Additionally, this study is exploratory in nature, and to achieve more positive and mediating results, we did not apply multiple testing corrections.
All analyses were performed using R (version 4.3.2) along with the R-TwoSampleMR package (version 0.5.10) and the R-MR-PRESSO package.
2.4.2 Reverse Mendelian randomization analysis
To investigate the causal relationship between IgAN and gut microbiota as well as circulating inflammatory proteins (P IVW < 0.05), we also performed reverse MR analysis.In this scenario, SNPs associated with IgAN are treated as exposures, while gut microbiota and categories of circulating inflammatory proteins are regarded as outcomes. The steps involved in reverse MR analysis mirror those of standard MR analysis.
2.4.4. Mediation analysis
Mediation analysis aims to evaluate the pathways through which exposure influences the outcome, assisting in the exploration of potential mechanisms through which exposure affects the outcome. Mediation analysis comprises four specific steps. In Step 1, we have already derived the total effect (beta_all) of gut microbiota on IgAN through two-sample MR analysis.
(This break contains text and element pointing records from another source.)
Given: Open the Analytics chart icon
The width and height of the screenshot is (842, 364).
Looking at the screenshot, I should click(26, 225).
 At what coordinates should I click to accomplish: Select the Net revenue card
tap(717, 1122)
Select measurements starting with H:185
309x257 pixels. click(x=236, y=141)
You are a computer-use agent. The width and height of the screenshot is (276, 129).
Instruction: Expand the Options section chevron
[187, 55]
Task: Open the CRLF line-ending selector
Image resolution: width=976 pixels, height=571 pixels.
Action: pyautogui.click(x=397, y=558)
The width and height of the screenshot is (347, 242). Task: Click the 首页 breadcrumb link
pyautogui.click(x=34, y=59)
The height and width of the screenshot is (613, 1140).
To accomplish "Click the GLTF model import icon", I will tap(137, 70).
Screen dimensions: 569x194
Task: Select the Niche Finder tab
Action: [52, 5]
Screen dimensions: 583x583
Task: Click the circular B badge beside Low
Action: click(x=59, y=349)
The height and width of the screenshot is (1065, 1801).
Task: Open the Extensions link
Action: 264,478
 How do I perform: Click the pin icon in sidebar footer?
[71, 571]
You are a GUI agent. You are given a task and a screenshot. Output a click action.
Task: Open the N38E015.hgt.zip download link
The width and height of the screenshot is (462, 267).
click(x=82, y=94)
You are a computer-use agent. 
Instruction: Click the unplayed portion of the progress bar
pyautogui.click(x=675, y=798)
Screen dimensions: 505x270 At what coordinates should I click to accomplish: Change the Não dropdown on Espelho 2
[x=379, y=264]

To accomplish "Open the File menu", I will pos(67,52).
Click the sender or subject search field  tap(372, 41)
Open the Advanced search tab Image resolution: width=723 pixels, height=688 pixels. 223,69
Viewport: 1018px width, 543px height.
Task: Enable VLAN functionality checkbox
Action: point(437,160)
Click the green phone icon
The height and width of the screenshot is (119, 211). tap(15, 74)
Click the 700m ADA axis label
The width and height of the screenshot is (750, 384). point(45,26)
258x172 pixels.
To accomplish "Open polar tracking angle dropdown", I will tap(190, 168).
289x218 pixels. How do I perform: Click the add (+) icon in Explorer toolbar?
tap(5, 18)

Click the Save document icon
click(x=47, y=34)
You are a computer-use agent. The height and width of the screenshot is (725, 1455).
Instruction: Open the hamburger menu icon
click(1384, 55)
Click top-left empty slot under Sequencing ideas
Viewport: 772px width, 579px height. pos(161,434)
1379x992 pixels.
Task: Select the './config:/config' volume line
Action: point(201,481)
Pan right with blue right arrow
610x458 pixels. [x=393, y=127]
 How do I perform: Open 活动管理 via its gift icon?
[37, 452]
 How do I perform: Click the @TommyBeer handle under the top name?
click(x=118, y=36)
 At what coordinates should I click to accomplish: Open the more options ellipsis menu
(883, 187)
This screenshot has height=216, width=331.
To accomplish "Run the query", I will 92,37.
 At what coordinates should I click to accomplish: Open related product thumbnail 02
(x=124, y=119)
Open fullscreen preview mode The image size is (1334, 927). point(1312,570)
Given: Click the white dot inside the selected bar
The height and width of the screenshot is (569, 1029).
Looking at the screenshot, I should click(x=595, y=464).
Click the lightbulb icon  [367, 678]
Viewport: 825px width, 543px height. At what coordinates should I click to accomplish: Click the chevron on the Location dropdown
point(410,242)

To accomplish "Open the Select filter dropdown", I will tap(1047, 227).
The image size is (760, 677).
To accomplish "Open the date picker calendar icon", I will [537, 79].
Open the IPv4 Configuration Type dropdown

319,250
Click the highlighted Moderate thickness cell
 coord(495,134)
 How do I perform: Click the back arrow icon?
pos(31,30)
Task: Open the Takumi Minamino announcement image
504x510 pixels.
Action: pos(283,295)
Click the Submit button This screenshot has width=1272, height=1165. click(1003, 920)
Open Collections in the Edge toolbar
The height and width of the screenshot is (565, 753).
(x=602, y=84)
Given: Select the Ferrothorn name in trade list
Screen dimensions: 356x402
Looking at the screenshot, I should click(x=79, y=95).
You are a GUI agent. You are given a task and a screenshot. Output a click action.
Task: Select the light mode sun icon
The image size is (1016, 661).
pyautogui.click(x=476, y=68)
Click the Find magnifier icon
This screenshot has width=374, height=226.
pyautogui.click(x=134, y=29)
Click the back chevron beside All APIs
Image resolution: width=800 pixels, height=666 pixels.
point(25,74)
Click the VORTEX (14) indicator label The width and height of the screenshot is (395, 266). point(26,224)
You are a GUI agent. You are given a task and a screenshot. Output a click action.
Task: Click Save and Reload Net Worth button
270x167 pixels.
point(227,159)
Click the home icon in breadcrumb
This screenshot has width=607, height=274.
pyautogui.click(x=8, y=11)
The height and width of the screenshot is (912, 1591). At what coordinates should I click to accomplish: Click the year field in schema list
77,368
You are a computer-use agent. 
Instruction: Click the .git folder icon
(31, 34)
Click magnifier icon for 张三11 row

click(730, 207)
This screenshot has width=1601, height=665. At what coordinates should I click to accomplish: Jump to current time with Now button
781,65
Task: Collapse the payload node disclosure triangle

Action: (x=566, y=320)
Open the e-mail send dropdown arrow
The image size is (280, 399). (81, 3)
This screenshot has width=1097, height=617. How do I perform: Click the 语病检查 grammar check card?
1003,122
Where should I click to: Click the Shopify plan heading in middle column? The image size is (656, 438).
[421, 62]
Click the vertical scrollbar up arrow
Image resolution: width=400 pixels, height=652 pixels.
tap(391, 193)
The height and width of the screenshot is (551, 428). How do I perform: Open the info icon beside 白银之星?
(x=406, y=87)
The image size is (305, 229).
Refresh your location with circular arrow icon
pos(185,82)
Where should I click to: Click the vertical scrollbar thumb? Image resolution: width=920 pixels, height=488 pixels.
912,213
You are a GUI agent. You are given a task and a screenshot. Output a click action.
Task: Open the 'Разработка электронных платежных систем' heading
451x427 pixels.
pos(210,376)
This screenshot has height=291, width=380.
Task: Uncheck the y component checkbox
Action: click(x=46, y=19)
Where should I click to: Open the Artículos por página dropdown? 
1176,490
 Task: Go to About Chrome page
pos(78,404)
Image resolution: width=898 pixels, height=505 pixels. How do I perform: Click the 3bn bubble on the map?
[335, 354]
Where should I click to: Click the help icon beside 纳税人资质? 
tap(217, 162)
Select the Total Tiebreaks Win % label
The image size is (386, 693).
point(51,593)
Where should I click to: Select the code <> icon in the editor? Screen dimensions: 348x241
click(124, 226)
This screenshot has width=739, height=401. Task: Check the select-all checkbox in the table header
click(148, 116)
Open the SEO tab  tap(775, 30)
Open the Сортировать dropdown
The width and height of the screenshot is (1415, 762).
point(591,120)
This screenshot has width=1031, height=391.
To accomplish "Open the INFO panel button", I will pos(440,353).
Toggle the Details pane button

In Step 2, reverse MR analysis was performed on the outcomes of Step 1 to assess the causal association between IgAN and gut microbiota; mediation analysis can only proceed when the mediator is independent of the exposure[16]. Step 3 involved conducting two-sample MR analysis on circulating inflammatory proteins and IgAN to determine the effect size (beta2) of circulating inflammatory proteins on IgAN. Step 4 involved subjecting the gut microbiota obtained in Step 1 and circulating inflammatory proteins obtained in Step 3 to two-sample MR analysis to derive the effect size (beta1). The mediation effect is calculated as beta1 × beta2, where beta_direct is the difference between the total effect and the mediation effect, and the mediation ratio is determined as (mediation effect / total effect) × 100%. The delta method was used to estimate the 95% confidence interval (CI) for the mediation effect and mediation ratio[16].